今から約15年前、環境問題に興味があった私は、仕事が休みの日に環境保護関係の小さな会社でアルバイトをしていました。
今でこそ「持続可能な開発目標(SDGs)」などの言葉が一般にも広まってきましたが、その会社は当時から「持続可能な世界」を合言葉にしていて、そういう意味では先進的な会社でした。
しかし、そこの男性社長(当時50代前半)は極端な気分屋でした。
機嫌がいいときはギャグを言ったりごちそうしたりしてくれるのに、ちょっと気に食わないことがあると子どものように怒ったり声を荒げたりする人でした。
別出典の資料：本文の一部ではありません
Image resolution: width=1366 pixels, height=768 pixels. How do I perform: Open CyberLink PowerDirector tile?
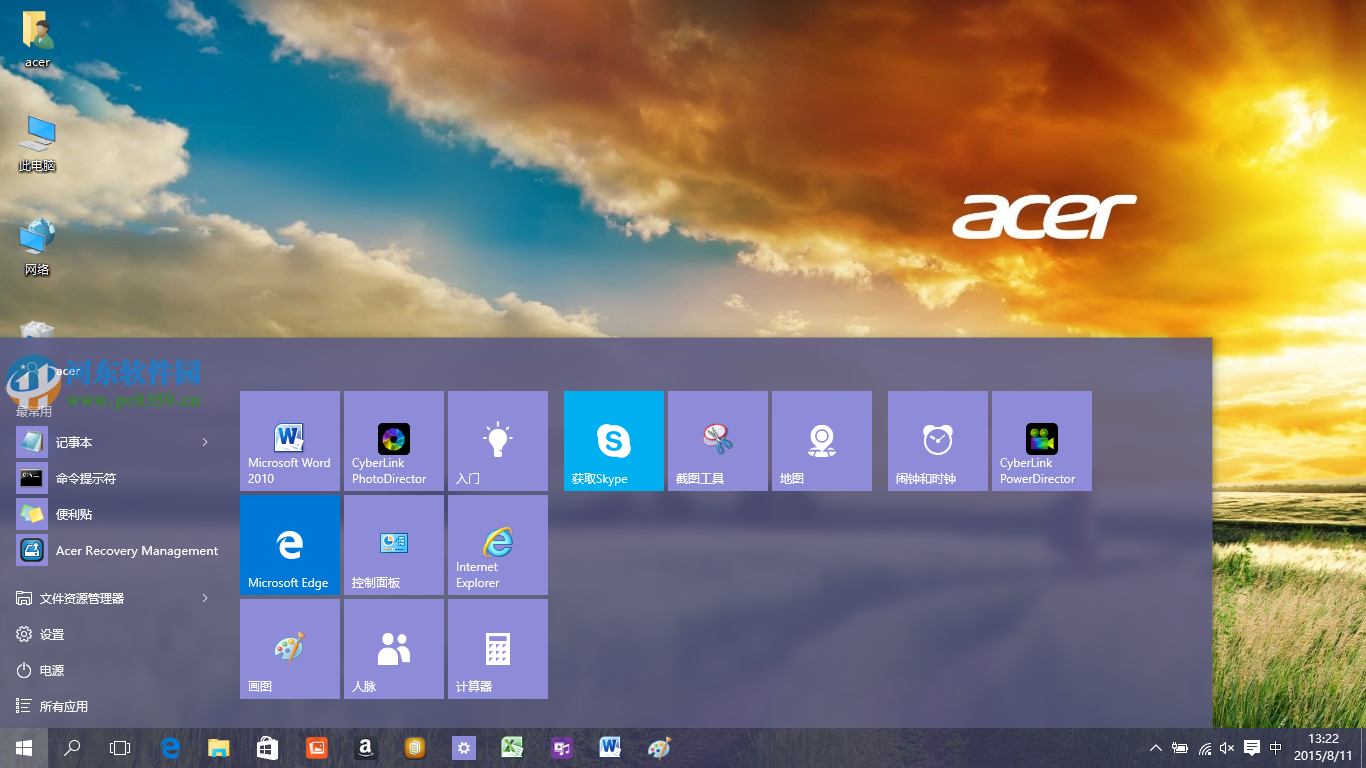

「何やってるんだ! こんなことを間違えるなんて! これを見て間違える人がいたらどうするんだ! うちの信用問題にかかわる重大なことなんだぞ!」
ちょっとしたタイプミスや変換ミスでも、こんなふうに大きな声で怒鳴り散らします。
しかし、機嫌がいいときは流行っている芸人のモノマネやオヤジギャグを連発したり、お菓子を買ってきて「ちょっと休憩しよ〜」と言ったりするのです。
社長の怒り方は自分の怒りを勝手に爆発させているだけで、子どものワガママのようでした。
そのため、パワハラと感じていませんでしたが、社長の言うことを真に受けてしまうような若い学生アルバイトさんは、ショックを受けてすぐに辞めてしまうこともありました。
そんな感じで会社はいつも人手不足で、たまに社長のお母さん(当時70代)が手伝いに来ていたのですが、社長がお母さんに対して怒ったり、声を荒げたりしているのを見るのはとてもつらかったです。
ある日、社長が外出していて、お母さんと私の2人きりになったときがありました。
「あの子のやりたいことだから応援したいけれど、いつもあんな感じだからもう疲れたわ...」
はたから見ていても社長のお母さんに対する言い方は酷かったので、愚痴りたくなる気持ちも分かります。
私が頷きながら聞いていると、お母さんは社長の昔のことを話しだしました。
「子どもの頃は勉強もできて、国立の大学に入ってちゃんとした会社に就職してくれたと思ったら...やりたいことがあるって言い出してこんな会社を始めちゃうし、いつまでたっても結婚しないし。本当にどうしようかしら」
ため息混じりに言うお母さん。
私は「そうだったんですね」と頷きながら聞いていました。
「でも、あんなんだけれど本当はいい子なのよ。皆さんにご迷惑をかけてないかと思うと、いつも心配で...」
心のうちを語ってくれたお母さんを見ながら、何ともいえない気持ちになってしまいました。
その後しばらくは私も働いていましたが、ワンマン社長の気分に振り回されるのにいい加減疲れてしまい、結局辞めてしまいました。
「持続可能な世界」という目標は素晴らしいのですが、社長の言動を変えなければ職場自体が持続不可能なのでは? と思ってしまうような職場でした。